(Excerpts from a dataset)
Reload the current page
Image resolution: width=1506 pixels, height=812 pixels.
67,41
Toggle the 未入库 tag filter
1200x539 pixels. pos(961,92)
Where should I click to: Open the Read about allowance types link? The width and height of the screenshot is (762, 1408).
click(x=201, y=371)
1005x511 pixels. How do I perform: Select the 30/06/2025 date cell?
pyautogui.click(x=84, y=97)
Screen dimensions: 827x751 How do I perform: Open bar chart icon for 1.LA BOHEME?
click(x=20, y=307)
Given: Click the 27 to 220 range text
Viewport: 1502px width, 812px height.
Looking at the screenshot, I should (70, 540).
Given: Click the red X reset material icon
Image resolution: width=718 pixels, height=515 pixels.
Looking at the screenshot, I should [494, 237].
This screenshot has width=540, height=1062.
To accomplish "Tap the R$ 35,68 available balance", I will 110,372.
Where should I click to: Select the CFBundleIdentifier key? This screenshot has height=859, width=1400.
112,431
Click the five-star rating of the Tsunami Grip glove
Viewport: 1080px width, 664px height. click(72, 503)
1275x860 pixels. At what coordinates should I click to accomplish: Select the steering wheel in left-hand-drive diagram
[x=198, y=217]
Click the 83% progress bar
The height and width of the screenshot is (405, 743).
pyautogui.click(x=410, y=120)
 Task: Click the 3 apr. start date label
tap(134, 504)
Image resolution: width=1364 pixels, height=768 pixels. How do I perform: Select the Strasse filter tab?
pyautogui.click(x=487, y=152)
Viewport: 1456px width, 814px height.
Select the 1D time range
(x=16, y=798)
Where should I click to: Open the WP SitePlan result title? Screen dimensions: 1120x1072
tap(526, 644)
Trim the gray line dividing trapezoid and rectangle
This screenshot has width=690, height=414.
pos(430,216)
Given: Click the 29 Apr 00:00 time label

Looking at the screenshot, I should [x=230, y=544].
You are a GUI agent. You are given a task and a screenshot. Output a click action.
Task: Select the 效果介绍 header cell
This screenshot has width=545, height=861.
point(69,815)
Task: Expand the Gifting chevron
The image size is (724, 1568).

* [PROBLEM TO SOLVE] Write out exactly the lines that run from the one containing "1275x860 pixels. At" to the end of the records, both end lines included.

* [TASK RESPONSE]
1275x860 pixels. At what coordinates should I click to accomplish: Select the steering wheel in left-hand-drive diagram
[x=198, y=217]
Click the 83% progress bar
The height and width of the screenshot is (405, 743).
pyautogui.click(x=410, y=120)
 Task: Click the 3 apr. start date label
tap(134, 504)
Image resolution: width=1364 pixels, height=768 pixels. How do I perform: Select the Strasse filter tab?
pyautogui.click(x=487, y=152)
Viewport: 1456px width, 814px height.
Select the 1D time range
(x=16, y=798)
Where should I click to: Open the WP SitePlan result title? Screen dimensions: 1120x1072
tap(526, 644)
Trim the gray line dividing trapezoid and rectangle
This screenshot has width=690, height=414.
pos(430,216)
Given: Click the 29 Apr 00:00 time label

Looking at the screenshot, I should [x=230, y=544].
You are a GUI agent. You are given a task and a screenshot. Output a click action.
Task: Select the 效果介绍 header cell
This screenshot has width=545, height=861.
point(69,815)
Task: Expand the Gifting chevron
The image size is (724, 1568).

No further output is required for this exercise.